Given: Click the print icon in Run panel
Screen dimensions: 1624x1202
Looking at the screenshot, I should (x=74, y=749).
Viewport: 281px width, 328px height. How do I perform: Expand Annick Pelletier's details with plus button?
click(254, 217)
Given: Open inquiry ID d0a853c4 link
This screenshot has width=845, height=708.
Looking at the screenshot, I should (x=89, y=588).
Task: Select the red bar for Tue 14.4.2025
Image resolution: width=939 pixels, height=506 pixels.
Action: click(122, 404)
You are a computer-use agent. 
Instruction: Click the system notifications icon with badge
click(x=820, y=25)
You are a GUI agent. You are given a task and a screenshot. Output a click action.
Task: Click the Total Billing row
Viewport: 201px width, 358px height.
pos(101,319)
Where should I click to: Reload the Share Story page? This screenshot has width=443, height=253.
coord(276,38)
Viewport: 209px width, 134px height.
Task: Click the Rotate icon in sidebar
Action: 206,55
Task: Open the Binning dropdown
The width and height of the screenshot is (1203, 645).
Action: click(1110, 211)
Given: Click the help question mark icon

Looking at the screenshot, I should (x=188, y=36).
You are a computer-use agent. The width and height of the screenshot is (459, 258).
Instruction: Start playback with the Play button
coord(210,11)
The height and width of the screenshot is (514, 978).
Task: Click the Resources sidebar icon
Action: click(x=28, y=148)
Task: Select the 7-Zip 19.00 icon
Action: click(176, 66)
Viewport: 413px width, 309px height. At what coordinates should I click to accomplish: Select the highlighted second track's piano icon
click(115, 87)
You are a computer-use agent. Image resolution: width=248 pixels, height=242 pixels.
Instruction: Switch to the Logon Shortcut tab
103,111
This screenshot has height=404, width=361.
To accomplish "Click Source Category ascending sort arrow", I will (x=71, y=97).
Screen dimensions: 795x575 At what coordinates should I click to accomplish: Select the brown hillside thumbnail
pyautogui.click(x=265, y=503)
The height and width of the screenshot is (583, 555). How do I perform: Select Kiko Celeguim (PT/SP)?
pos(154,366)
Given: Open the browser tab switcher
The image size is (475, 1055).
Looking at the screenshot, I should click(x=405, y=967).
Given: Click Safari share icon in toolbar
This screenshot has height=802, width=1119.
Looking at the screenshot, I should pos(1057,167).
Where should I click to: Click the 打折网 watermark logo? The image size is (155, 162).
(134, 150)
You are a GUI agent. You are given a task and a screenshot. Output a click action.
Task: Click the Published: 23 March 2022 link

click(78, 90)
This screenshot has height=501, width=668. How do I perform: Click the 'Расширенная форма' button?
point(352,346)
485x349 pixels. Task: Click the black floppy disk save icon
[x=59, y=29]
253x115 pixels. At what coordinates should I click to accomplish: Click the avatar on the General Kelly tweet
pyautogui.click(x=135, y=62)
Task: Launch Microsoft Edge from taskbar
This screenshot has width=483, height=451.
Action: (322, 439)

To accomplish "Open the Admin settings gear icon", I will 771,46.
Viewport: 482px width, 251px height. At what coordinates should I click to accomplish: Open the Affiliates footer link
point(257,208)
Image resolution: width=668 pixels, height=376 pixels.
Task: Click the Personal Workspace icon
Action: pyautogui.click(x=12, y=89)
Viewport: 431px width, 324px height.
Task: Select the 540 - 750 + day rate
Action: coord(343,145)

# Work required:
Please write out each line of the listing above exactly.

# Output for this task:
Given: Click the print icon in Run panel
Screen dimensions: 1624x1202
Looking at the screenshot, I should (x=74, y=749).
Viewport: 281px width, 328px height. How do I perform: Expand Annick Pelletier's details with plus button?
click(254, 217)
Given: Open inquiry ID d0a853c4 link
This screenshot has width=845, height=708.
Looking at the screenshot, I should (x=89, y=588).
Task: Select the red bar for Tue 14.4.2025
Image resolution: width=939 pixels, height=506 pixels.
Action: click(122, 404)
You are a computer-use agent. 
Instruction: Click the system notifications icon with badge
click(x=820, y=25)
You are a GUI agent. You are given a task and a screenshot. Output a click action.
Task: Click the Total Billing row
Viewport: 201px width, 358px height.
pos(101,319)
Where should I click to: Reload the Share Story page? This screenshot has width=443, height=253.
coord(276,38)
Viewport: 209px width, 134px height.
Task: Click the Rotate icon in sidebar
Action: 206,55
Task: Open the Binning dropdown
The width and height of the screenshot is (1203, 645).
Action: click(1110, 211)
Given: Click the help question mark icon

Looking at the screenshot, I should (x=188, y=36).
You are a computer-use agent. The width and height of the screenshot is (459, 258).
Instruction: Start playback with the Play button
coord(210,11)
The height and width of the screenshot is (514, 978).
Task: Click the Resources sidebar icon
Action: click(x=28, y=148)
Task: Select the 7-Zip 19.00 icon
Action: click(176, 66)
Viewport: 413px width, 309px height. At what coordinates should I click to accomplish: Select the highlighted second track's piano icon
click(115, 87)
You are a computer-use agent. Image resolution: width=248 pixels, height=242 pixels.
Instruction: Switch to the Logon Shortcut tab
103,111
This screenshot has height=404, width=361.
To accomplish "Click Source Category ascending sort arrow", I will (x=71, y=97).
Screen dimensions: 795x575 At what coordinates should I click to accomplish: Select the brown hillside thumbnail
pyautogui.click(x=265, y=503)
The height and width of the screenshot is (583, 555). How do I perform: Select Kiko Celeguim (PT/SP)?
pos(154,366)
Given: Open the browser tab switcher
The image size is (475, 1055).
Looking at the screenshot, I should click(x=405, y=967).
Given: Click Safari share icon in toolbar
This screenshot has height=802, width=1119.
Looking at the screenshot, I should pos(1057,167).
Where should I click to: Click the 打折网 watermark logo? The image size is (155, 162).
(134, 150)
You are a GUI agent. You are given a task and a screenshot. Output a click action.
Task: Click the Published: 23 March 2022 link

click(78, 90)
This screenshot has height=501, width=668. How do I perform: Click the 'Расширенная форма' button?
point(352,346)
485x349 pixels. Task: Click the black floppy disk save icon
[x=59, y=29]
253x115 pixels. At what coordinates should I click to accomplish: Click the avatar on the General Kelly tweet
pyautogui.click(x=135, y=62)
Task: Launch Microsoft Edge from taskbar
This screenshot has width=483, height=451.
Action: (322, 439)

To accomplish "Open the Admin settings gear icon", I will 771,46.
Viewport: 482px width, 251px height. At what coordinates should I click to accomplish: Open the Affiliates footer link
point(257,208)
Image resolution: width=668 pixels, height=376 pixels.
Task: Click the Personal Workspace icon
Action: pyautogui.click(x=12, y=89)
Viewport: 431px width, 324px height.
Task: Select the 540 - 750 + day rate
Action: coord(343,145)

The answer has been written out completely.